Finance & Enjoyment Blog

Home Ownership Ain't What It Used To Be

I was in my mid-twenties when my parents paid off the mortgage on their house. This was a momentous event in their lives, and I didn't realize the full impact until years later. They built the home and paid for it with a 20-year mortgage. The value of the house as well as their salaries had increased several times during the 20 years they were paying down the mortgage. The income tax savings from deductions for interest and taxes were significant, and more than made up for the difference between what they would have paid for rent and the monthly PITI payments.

I didn't realize until years later how significant this was in their financial picture. They now had an asset of significant value with no debt against it. They were able to retire in a beautiful home and just pay the insurance and taxes. They knew they could sell the home and have money to draw from as part of their retirement.

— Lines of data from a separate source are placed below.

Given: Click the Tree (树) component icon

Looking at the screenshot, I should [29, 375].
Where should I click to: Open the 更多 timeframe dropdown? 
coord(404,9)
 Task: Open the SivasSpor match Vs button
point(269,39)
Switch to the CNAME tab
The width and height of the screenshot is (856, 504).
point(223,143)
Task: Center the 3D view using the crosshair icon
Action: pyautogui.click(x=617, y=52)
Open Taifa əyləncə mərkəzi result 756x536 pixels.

The old standard was to buy a starter home, live in it for a few years, reap the proceeds of a home that had increased in value while the debt was being reduced, and use the gains to upgrade to a larger, nicer home. Some people advocated doing that every 5 years or so to build equity.

We can't rely on that appreciation any more. In today's market there is no reasonable anticipation that home values will increase more than the cost of ownership. With interest rates as low as they are now, the income tax benefits are not nearly as significant as they used to be. In fact, the interest and taxes may not exceed the standard deduction you are allowed, so it may provide minimal benefit. When you add utility bills, repairs and maintenance, and other monthly costs, it is hard to buy a home with monthly payments, net of the reduction in taxes, for less than you would pay for rent. In addition, many homes, particularly town homes and condominiums, have homeowners' association dues that make the monthly costs really hard to carry.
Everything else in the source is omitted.